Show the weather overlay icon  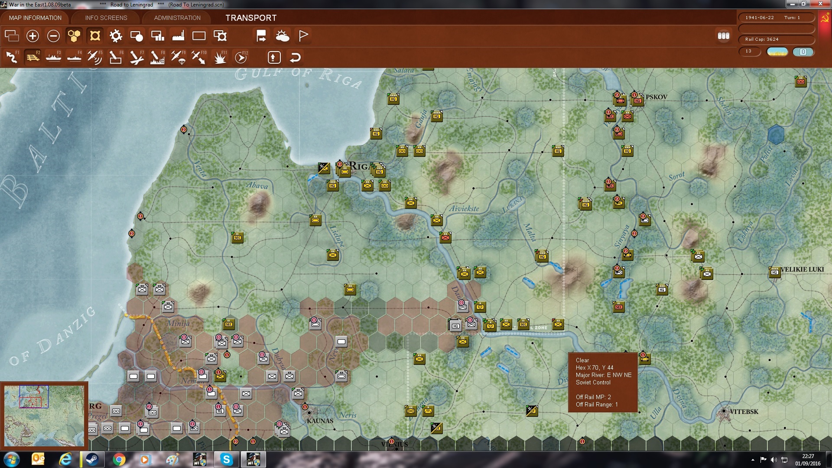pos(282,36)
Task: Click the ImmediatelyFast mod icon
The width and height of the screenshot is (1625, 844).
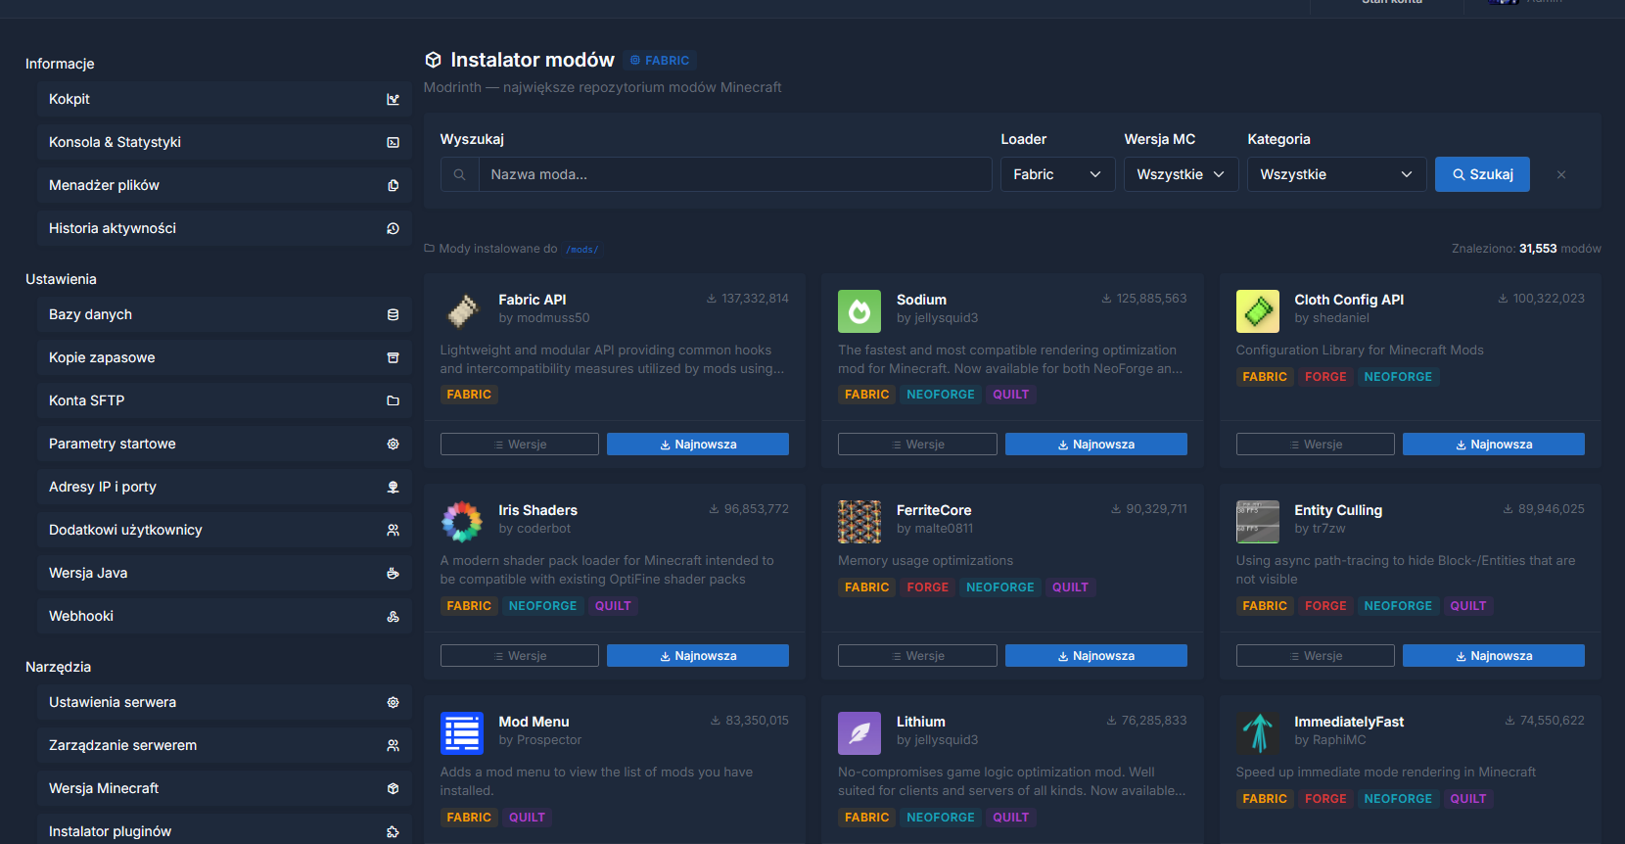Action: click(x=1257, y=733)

· · · ·

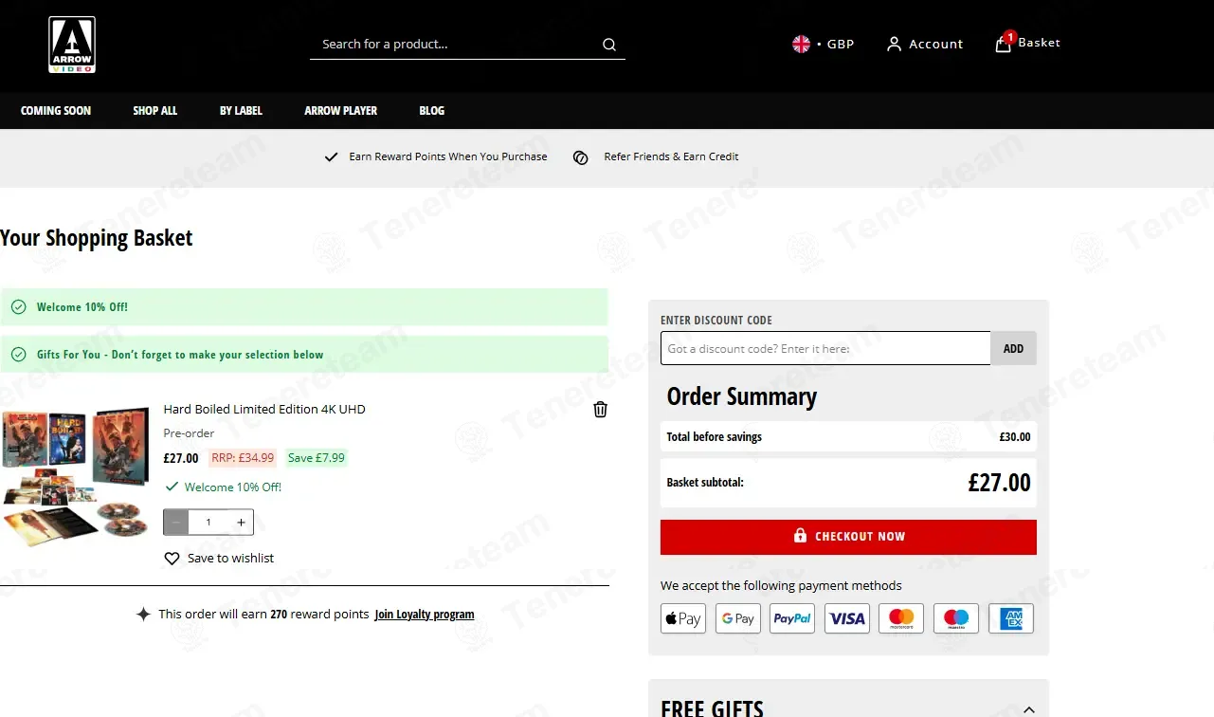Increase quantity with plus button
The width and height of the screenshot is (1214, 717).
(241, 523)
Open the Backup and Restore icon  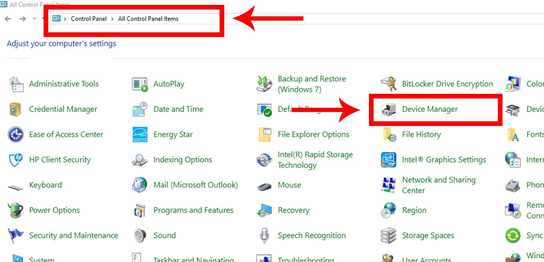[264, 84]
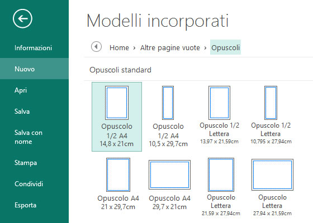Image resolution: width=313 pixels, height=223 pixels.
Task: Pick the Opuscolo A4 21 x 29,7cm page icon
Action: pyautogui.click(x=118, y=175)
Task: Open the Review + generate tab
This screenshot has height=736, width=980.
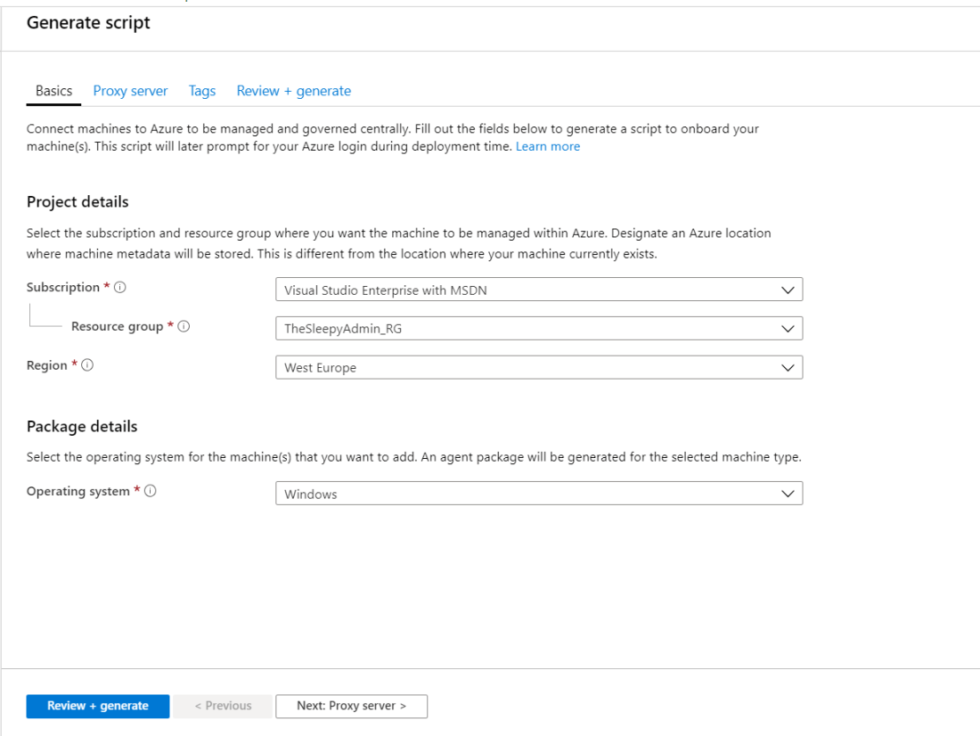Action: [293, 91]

· · · ·

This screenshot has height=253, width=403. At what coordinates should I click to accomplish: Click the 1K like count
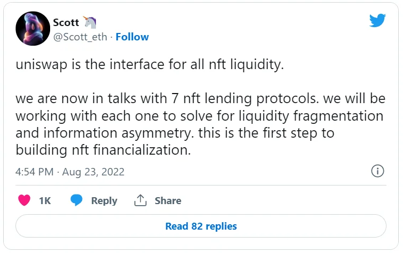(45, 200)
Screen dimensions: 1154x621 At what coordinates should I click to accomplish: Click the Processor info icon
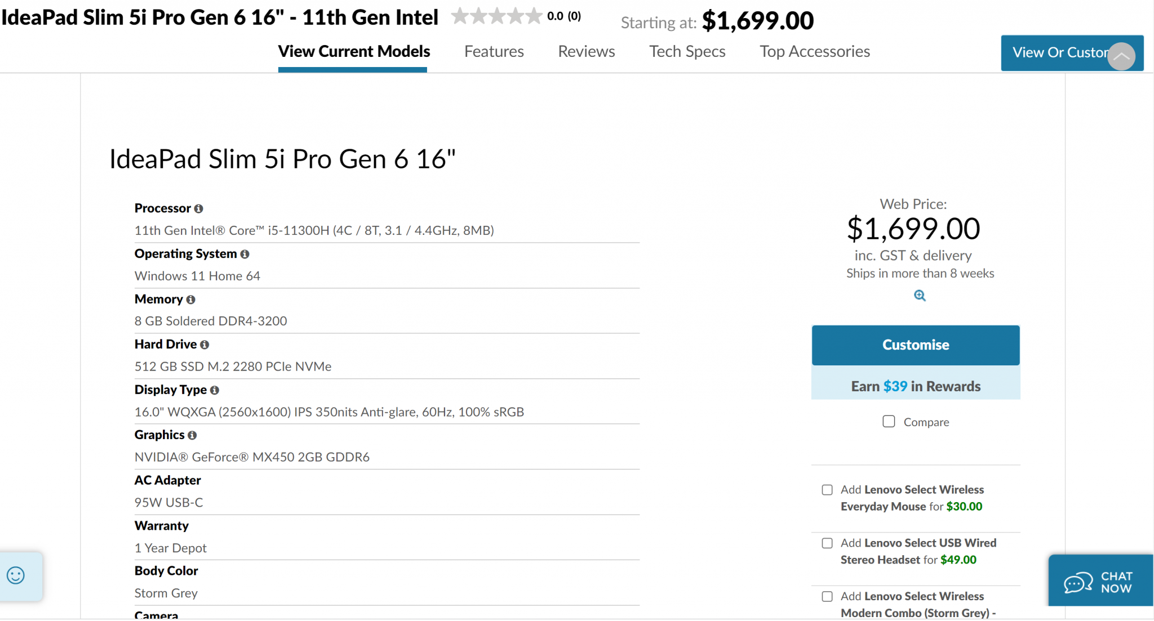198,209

· · · ·

*Stated problem*: Lay out the rows from the line that contains "Task: Open the Review + generate tab" through the line that contains "Action: [293, 91]" as a two-column CSV with the headers text and answer, one line per row. Put each field in quotation marks, turn line breaks into spaces, and leave the pictures out.

*Output below*:
text,answer
"Task: Open the Review + generate tab This screenshot has height=736, width=980.","Action: [293, 91]"